==== RECORDS SHOWN

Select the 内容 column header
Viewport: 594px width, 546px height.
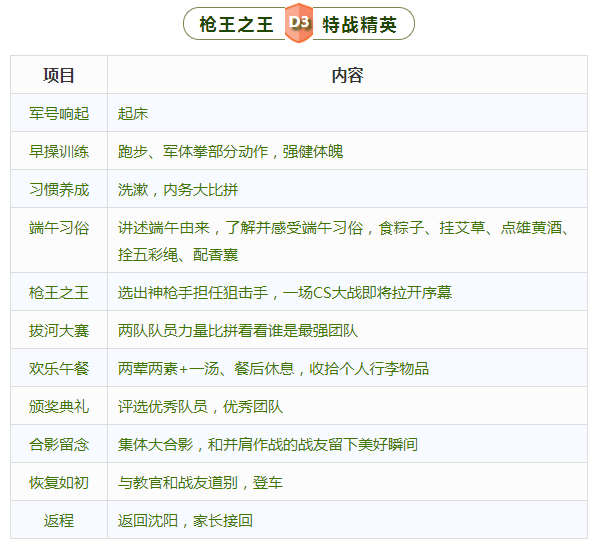pyautogui.click(x=347, y=75)
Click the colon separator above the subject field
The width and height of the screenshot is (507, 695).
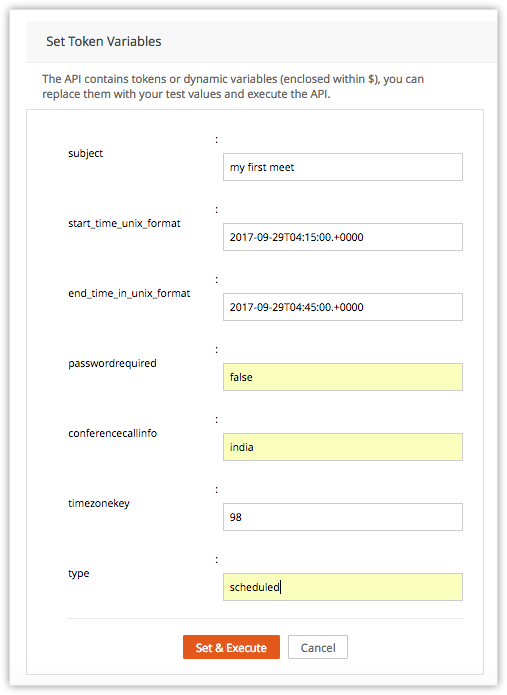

========

[PROBLEM TO SOLVE] From the line containing "Click the colon" through the last line of the records, both included, output those lines exactly and nothing else; skip the pictures.

[RESPONSE]
Click the colon separator above the subject field
The width and height of the screenshot is (507, 695).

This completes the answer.